Problem.
Nothing but the records, transcribed exactly, should appear in the answer; leave the pictures out.

Stored data entries:
[Start of section]
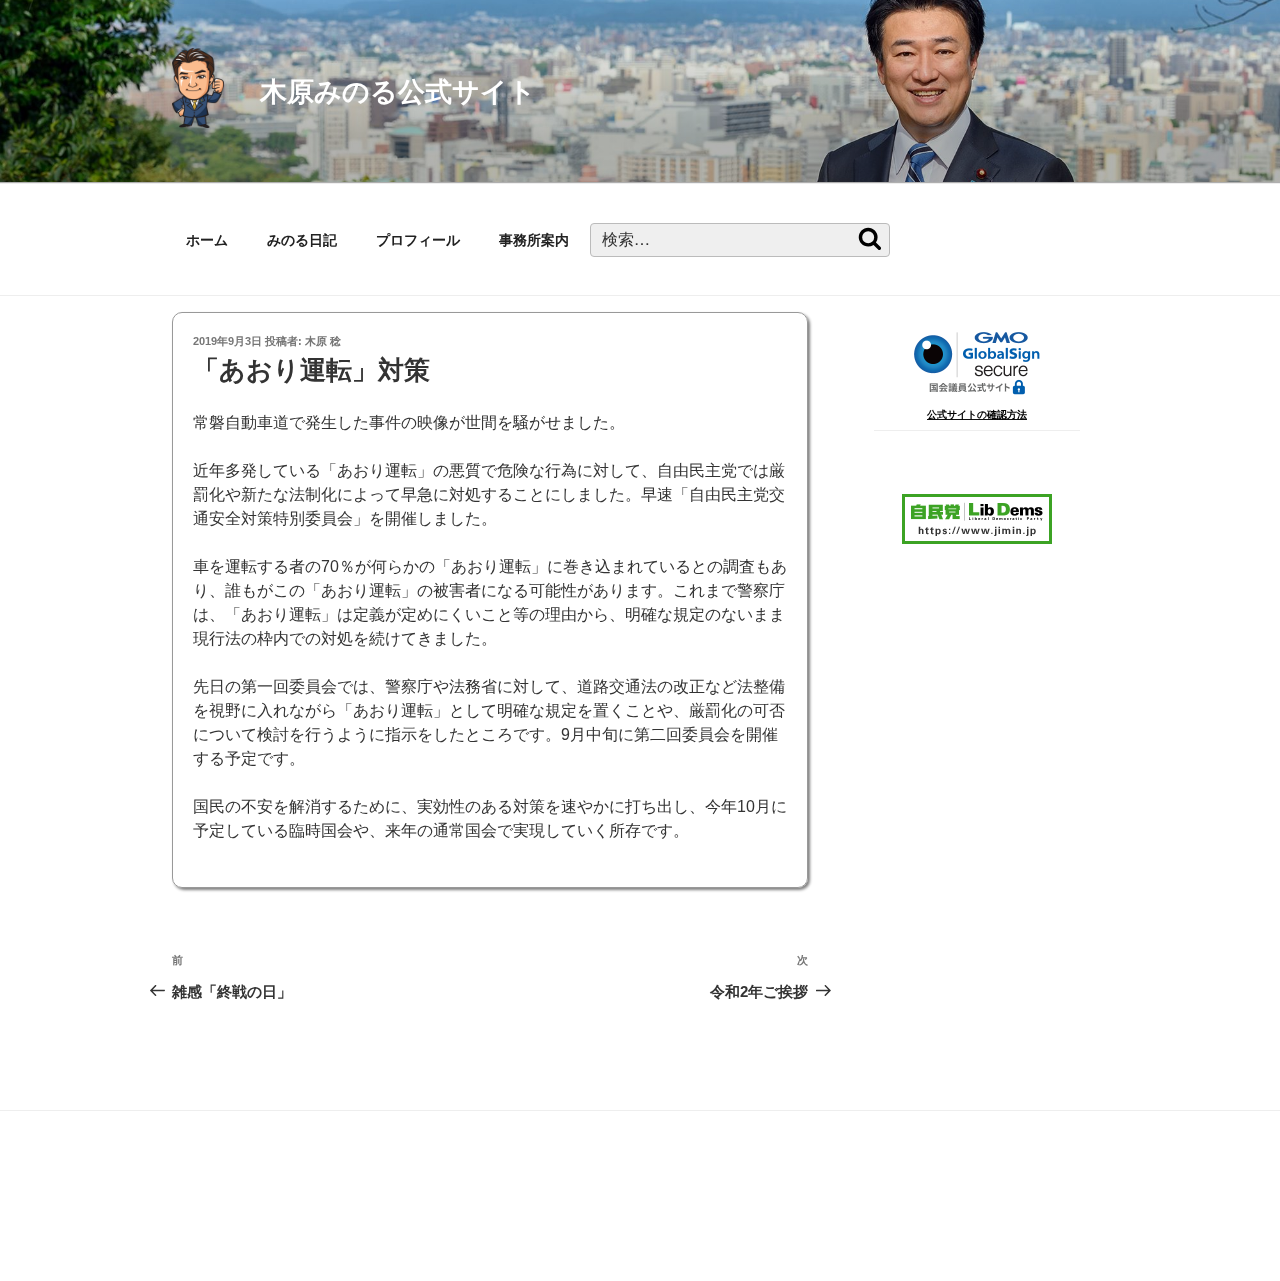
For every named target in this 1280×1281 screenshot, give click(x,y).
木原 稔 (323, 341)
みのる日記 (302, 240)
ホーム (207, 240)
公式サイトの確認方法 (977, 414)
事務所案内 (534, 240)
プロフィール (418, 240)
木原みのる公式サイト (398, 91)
[End of section]
Result of the task.
For every named target in this 1280×1281 screenshot, give click(x,y).
木原 稔 (323, 341)
みのる日記 (302, 240)
ホーム (207, 240)
公式サイトの確認方法 (977, 414)
事務所案内 (534, 240)
プロフィール (418, 240)
木原みのる公式サイト (398, 91)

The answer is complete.